A type I IFN/Flt3 ligand axis augments plasmacytoid dendritic cell development from common lymphoid progenitors (P4484)

Abstract

Abstract During infections and inflammation, plasmacytoid dendritic cells (pDCs) are the most potent type I interferon (IFN-I) producing cells. However, the developmental origin of pDCs and the signals dictating pDC generation remain incompletely understood. Here, we report a synergistic role for IFN-I and Flt3 ligand (FL) in pDC development from common lymphoid progenitors (CLPs). Both conventional DCs and pDCs were generated from CLPs in response to FL, while pDC generation required higher concentrations of FL and concurrent IFN-I signaling.

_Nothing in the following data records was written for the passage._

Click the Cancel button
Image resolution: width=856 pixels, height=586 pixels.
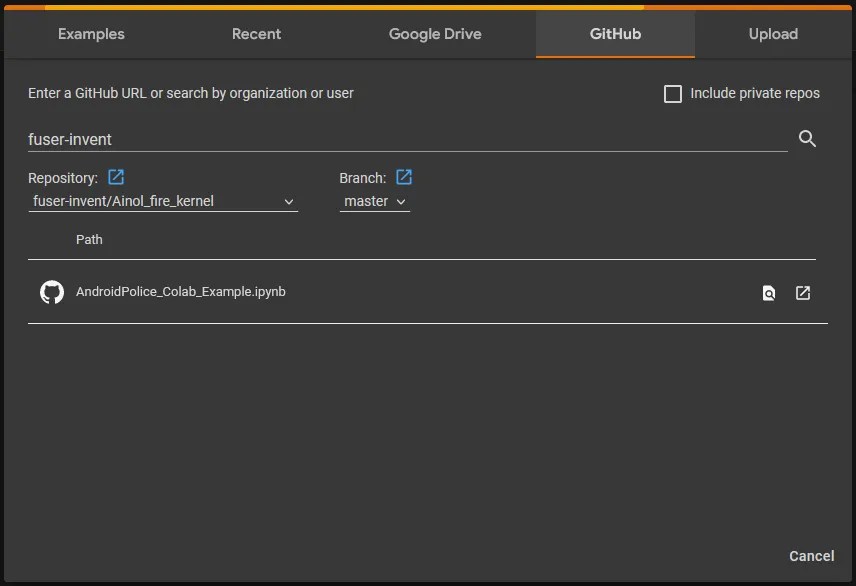811,556
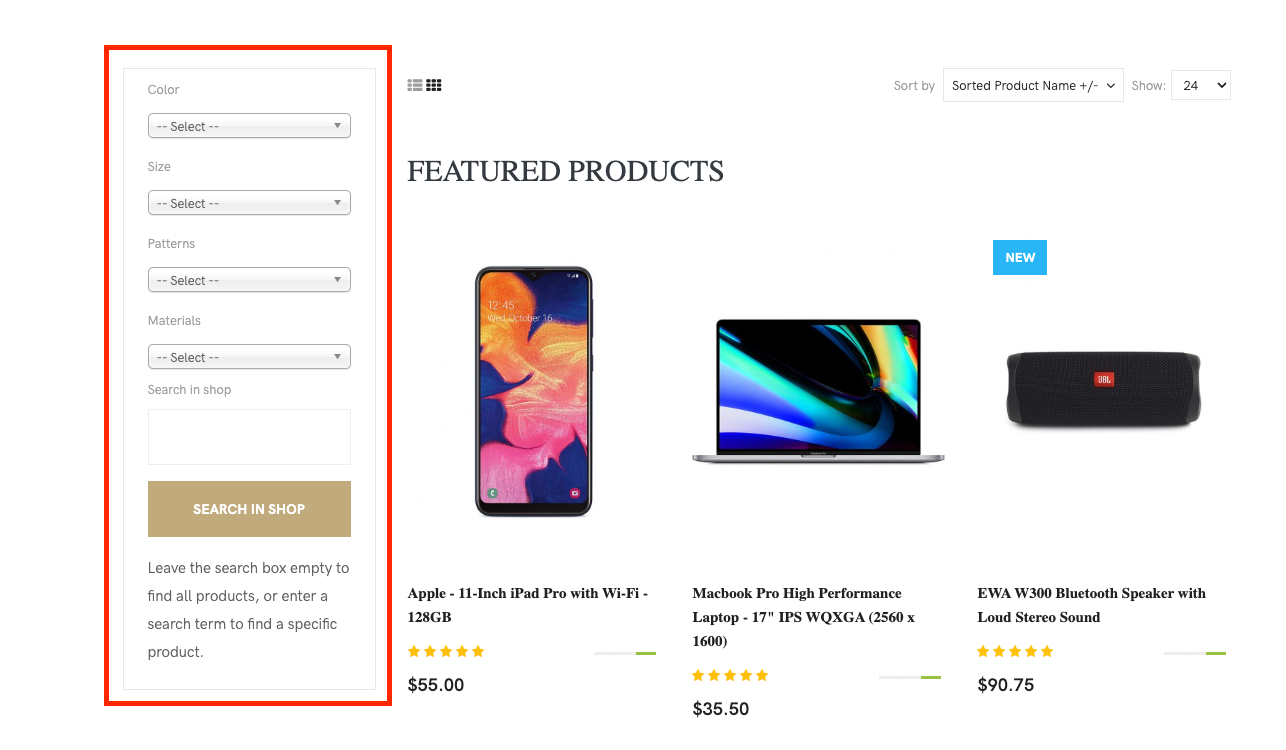1286x750 pixels.
Task: Click the EWA W300 speaker star rating
Action: click(1015, 652)
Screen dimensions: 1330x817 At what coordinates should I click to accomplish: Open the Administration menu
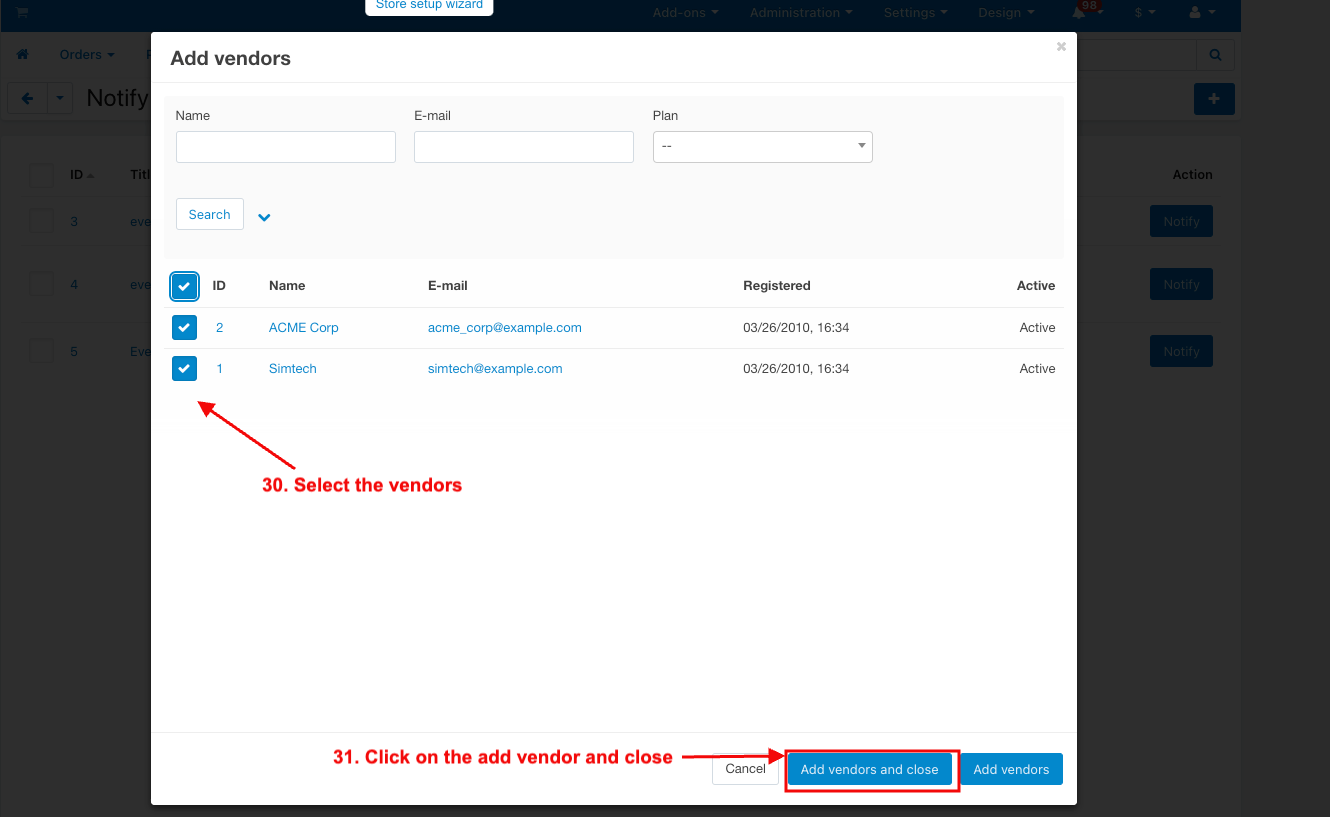pyautogui.click(x=801, y=13)
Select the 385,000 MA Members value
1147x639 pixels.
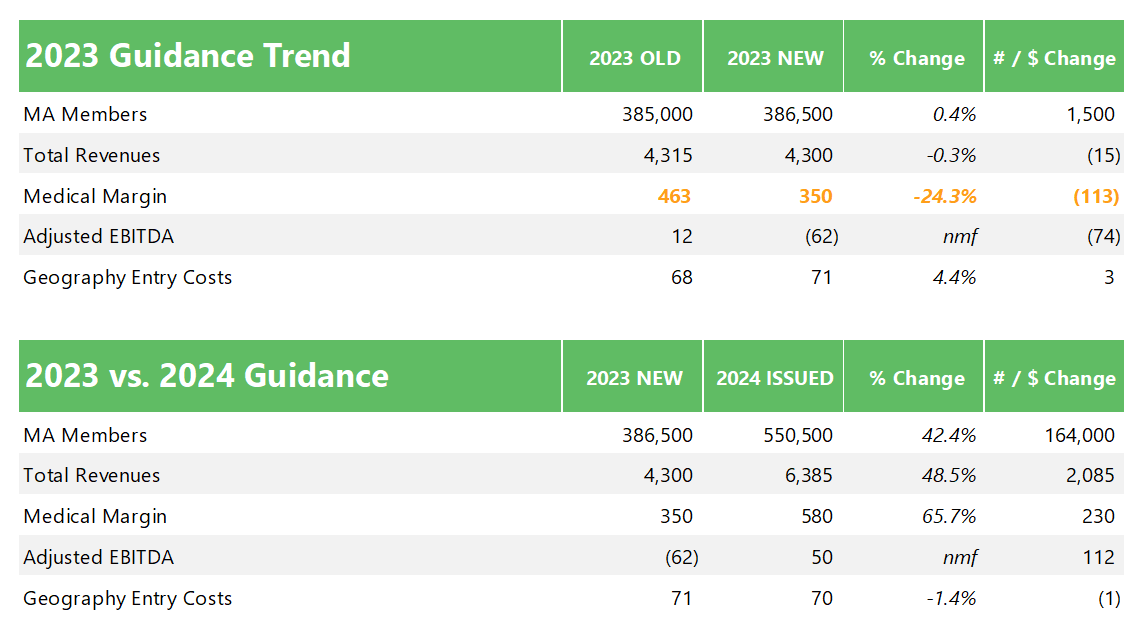pos(656,114)
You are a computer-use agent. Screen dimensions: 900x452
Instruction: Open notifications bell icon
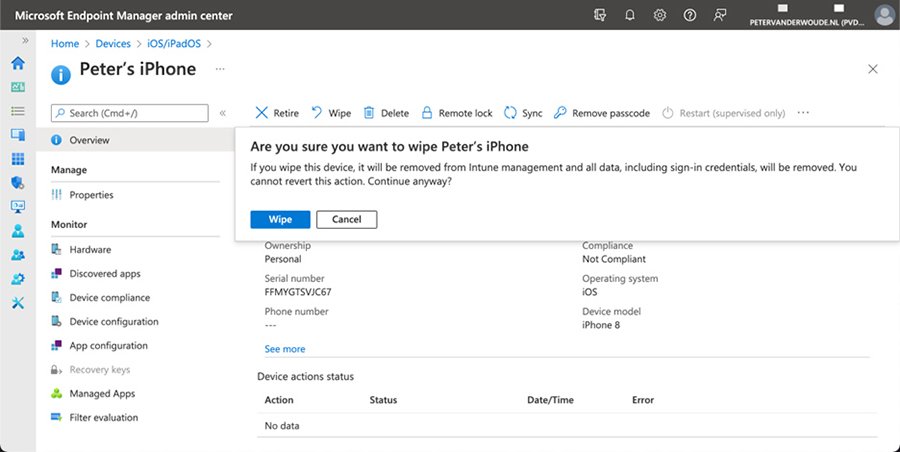(x=630, y=15)
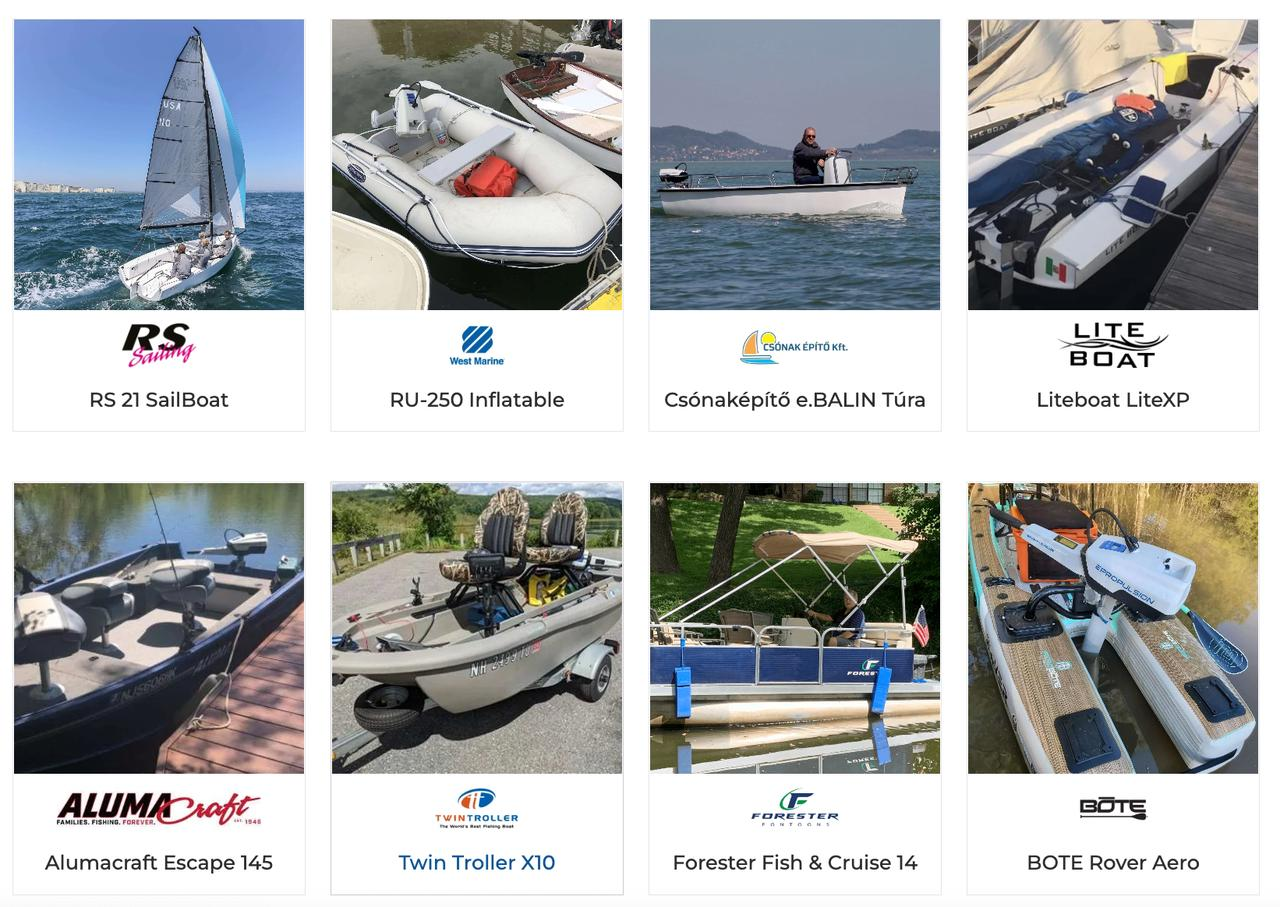Click the Twin Troller logo
Viewport: 1280px width, 907px height.
click(x=477, y=808)
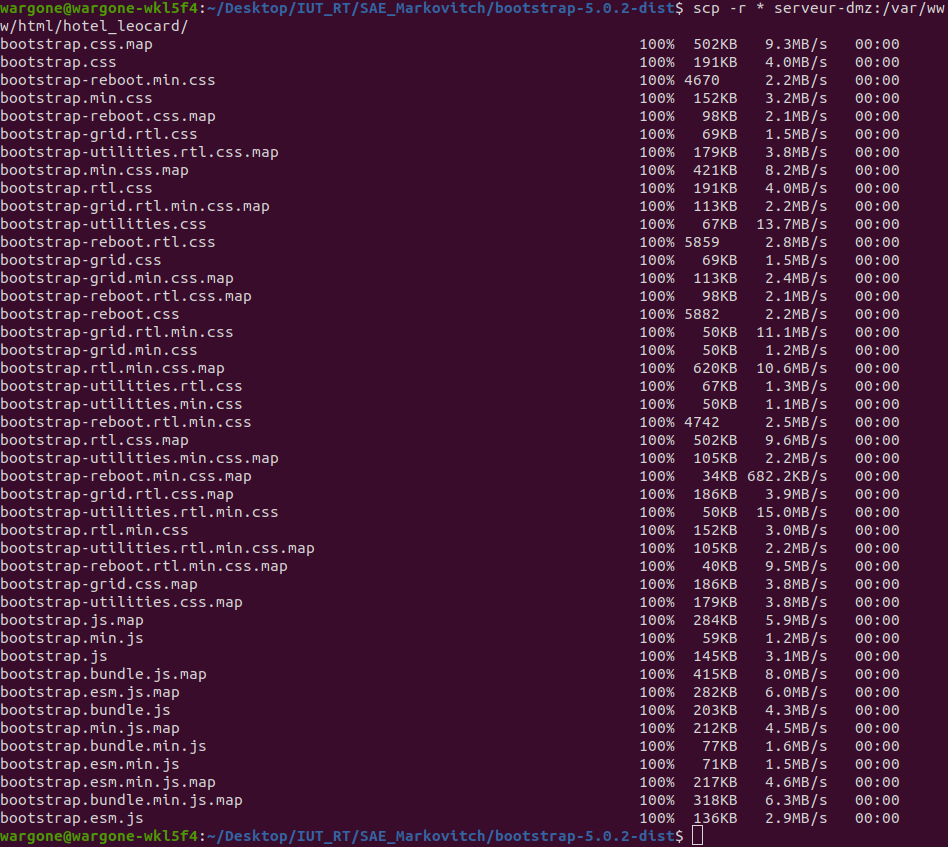Click the bootstrap.rtl.min.css.map filename

(112, 368)
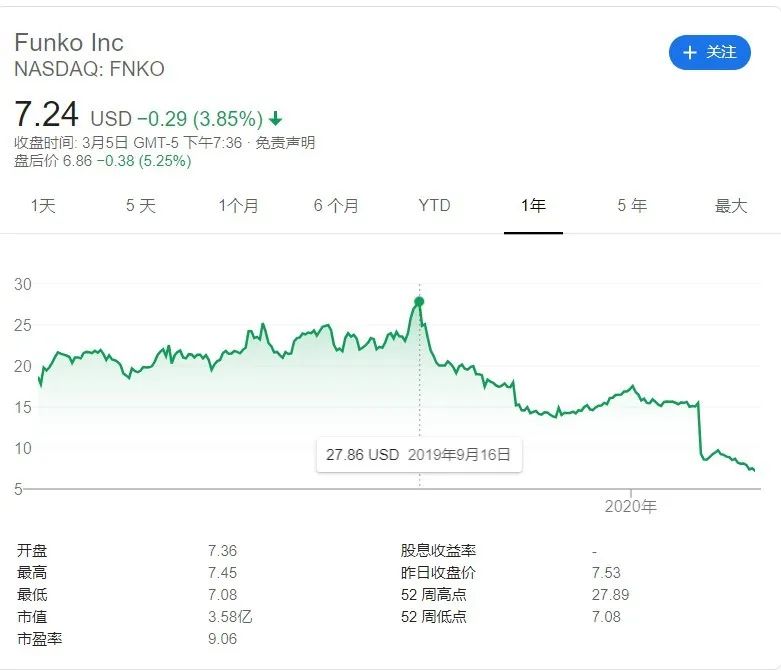Switch to the 5 年 tab
Viewport: 781px width, 671px height.
tap(632, 206)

An absence of IFN-I receptor, impairment of IFN-I signaling, or neutralization of IFN-I significantly impeded pDC development from CLPs. Furthermore, FL induced IFN-I in CLPs, resulting in Flt3 upregulation that promotes survival and proliferation of CLPs, as well as their differentiation into pDCs. Collectively, these results define a critical role for the FL/IFN-I/Flt3 axis in pDC differentiation from CLPs and identify a potential target for therapeutic intervention in inflammatory and autoimmune diseases associated with pDCs.